De kerkenraad waarschuwde herhaaldelijk tegen misstanden in het evangelisatiewerk of wat daar voor doorging op de heide. Dit stukje verscheen in ‘De Heraut’ van 5 januari 1913.

Het evangelisatiegebouwtje verkocht (1905).

Maar in 1904 kwam aan de orde dat de staat van onderhoud van het gebouwtje zeer slecht was. Er zou een onderzoek ingesteld worden terwijl maximaal fl. 60 besteed mocht worden aan een opknapbeurt. Maar in 1905 deelde ds. Breukelaar mee dat het lokaal voor fl. 200 verkocht was aan de Vereniging voor Industrie op de Surhuisterveenseheide… Pas in 1915 zou de evangelisatiearbeid weer op de classis ter sprake komen…

Opende zelfstandig (1924).

De gereformeerde kerk te Opende, lang geleden.

In maart 1924 werd de wens van de gereformeerden in Opende weer op de kerkenraad van Surhuisterveen gebracht.

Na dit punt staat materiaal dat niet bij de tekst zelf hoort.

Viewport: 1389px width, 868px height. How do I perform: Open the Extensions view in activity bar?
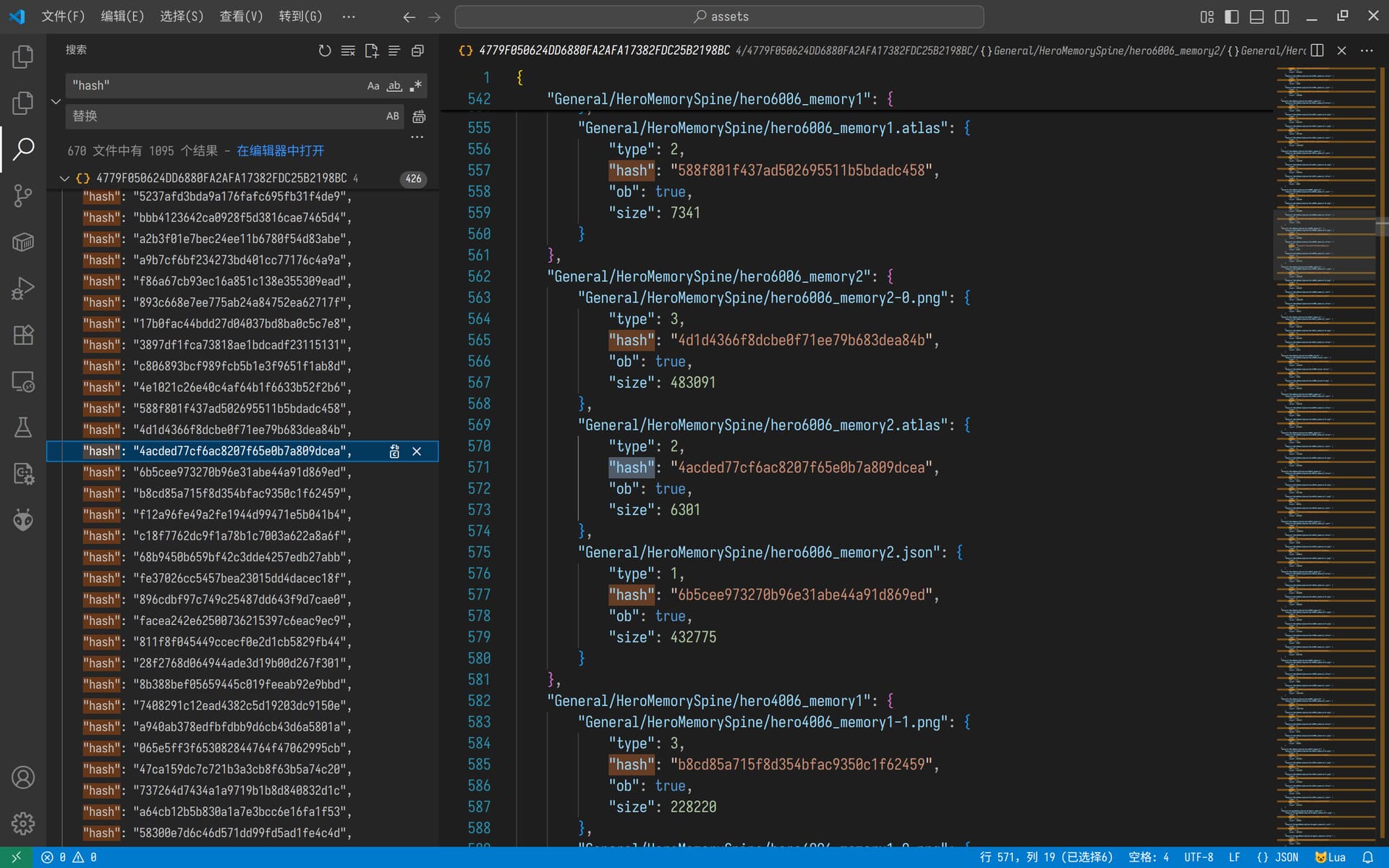[23, 335]
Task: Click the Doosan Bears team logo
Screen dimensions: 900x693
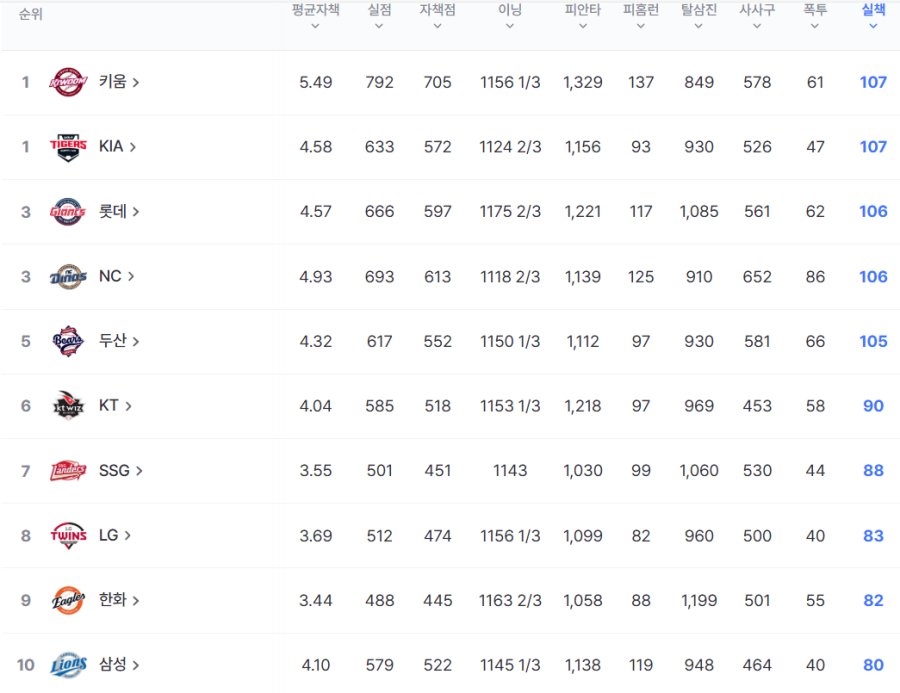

Ze deelden de kerkenraad mee in Opende een kerk te willen bouwen en dat ze al fl. 8.000 hadden bijeengebracht om een zelfstandige kerk te kunnen stichten en onderhouden. Op 5 mei besloot de kerkenraad ermee in te stemmen en een maand later werden op 10 juni de inmiddels verkozen ambtsdragers bevestigd, waarmee de zelfstandige Gereformeerde Kerk te Opende (Gr.) een feit was. Het scheelde de kerk van Surhuisterveen overigens ruim 300 leden.

Op 13 februari 1927 nam ds. Breukelaar na bijna vijfentwintig jaar afscheid van de kerk van Surhuisterveen. Hij had emeritaat aangevraagd en verkregen.